Just finished giving notes to a client. A client I’ve given notes to twice before. So, they are used to what I hit on pretty hard.
One is proofreading.
I ended up telling her she has to find someone else to proofread her work. If you’re in this same boat, find someone else to proofread your work. If you’re not a good proofreader, you know by now. So don’t think “Hey, I’m magically going to get better at this!” It’s like saying, “Today, I think I’ll be taller.” Get some help if you need it.
Another is “Most important thing, last.”
A general rule, to be sure. But, it behooves you to go through your dialogue line by line and ask, “Hey, is the zinger in the middle or at the end?” Very, very often, it’s lost in the shuffle. A person says three lines in a speech, and the good one is #2. By moving that line to the end, you suddenly create power in the three lines… with the best one last.

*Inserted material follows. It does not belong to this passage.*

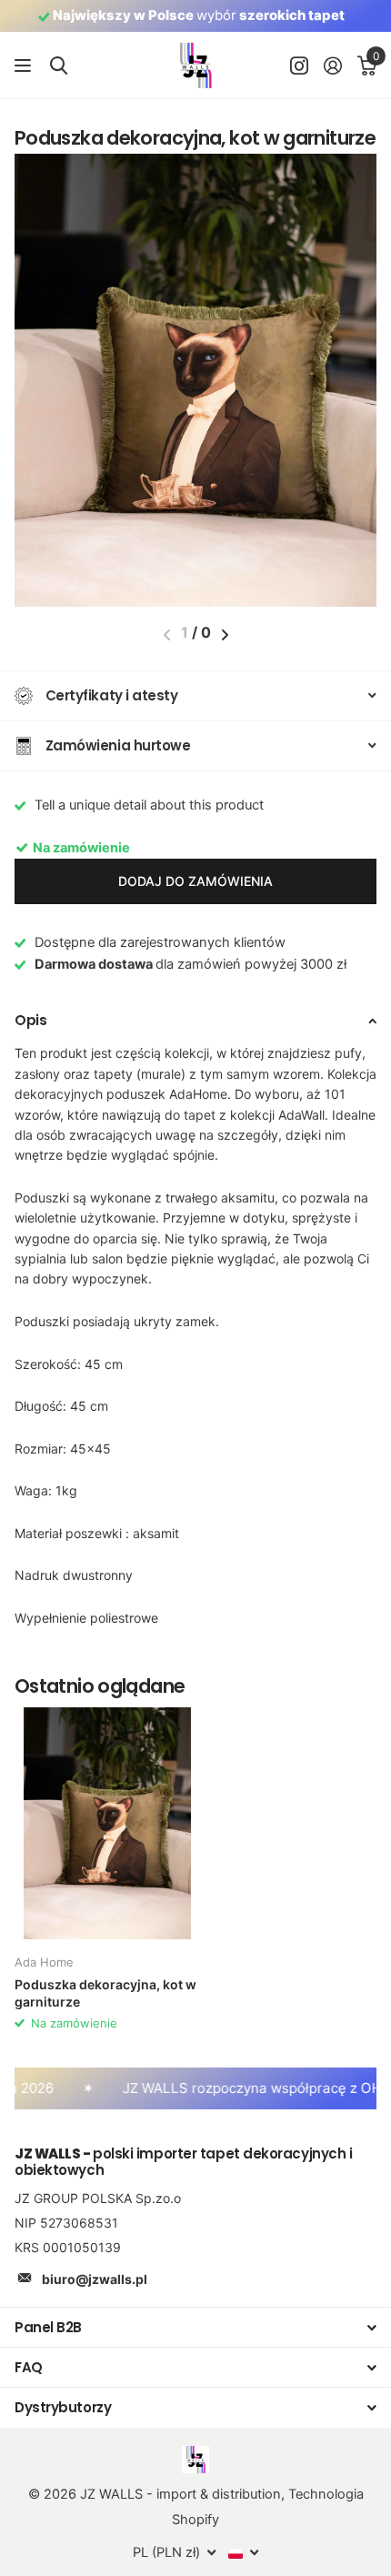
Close (195, 2327)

Finally, the don’t repeat rule.
You can say the same thing twice in a row and not realize it.
Just like I’m probably going to do now.
You may not notice that one line and the other are pretty much alike.
So, you have to wear your “Am I Repeating?” glasses and check each line of action and each line of dialogue for just that one thing… “Am I somehow saying the same thing twice, by accident?” If you are, get rid of one.

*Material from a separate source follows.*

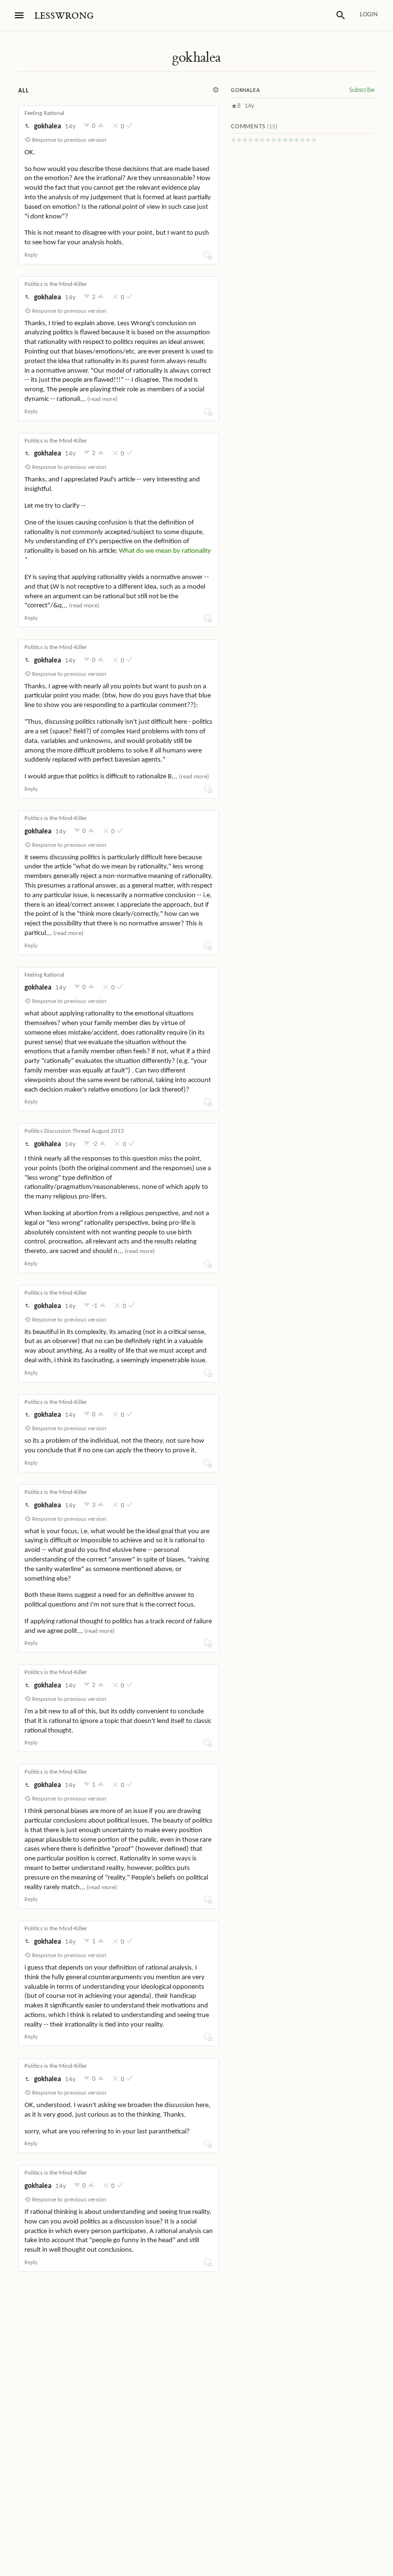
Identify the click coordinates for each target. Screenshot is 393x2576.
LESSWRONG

She had an opening title card.
Fine. It set up her story nicely.
It faded out, and a second one came up. In the writer’s mind, it added emphasis. In the reader’s mind, it was overkill.
Saying the same thing twice, even if it’s slightly different (To You!) is not adding new information. It’s just more crap the reader has to plow through to get to the next piece of new information.
If you don’t believe me, make a short film. When you get to the editing room, you’ll cringe at every tiny line that you wish you hadn’t shot that you wish you’d trimmed in the script phase.
Nothing like sweating in an editing room to teach you, once and for all, that stuff that repeats will kill you in front of an audience.
Unless of course, you mean for it to repeat and did it on purpose.
Anybody ever made a film and found this to be true?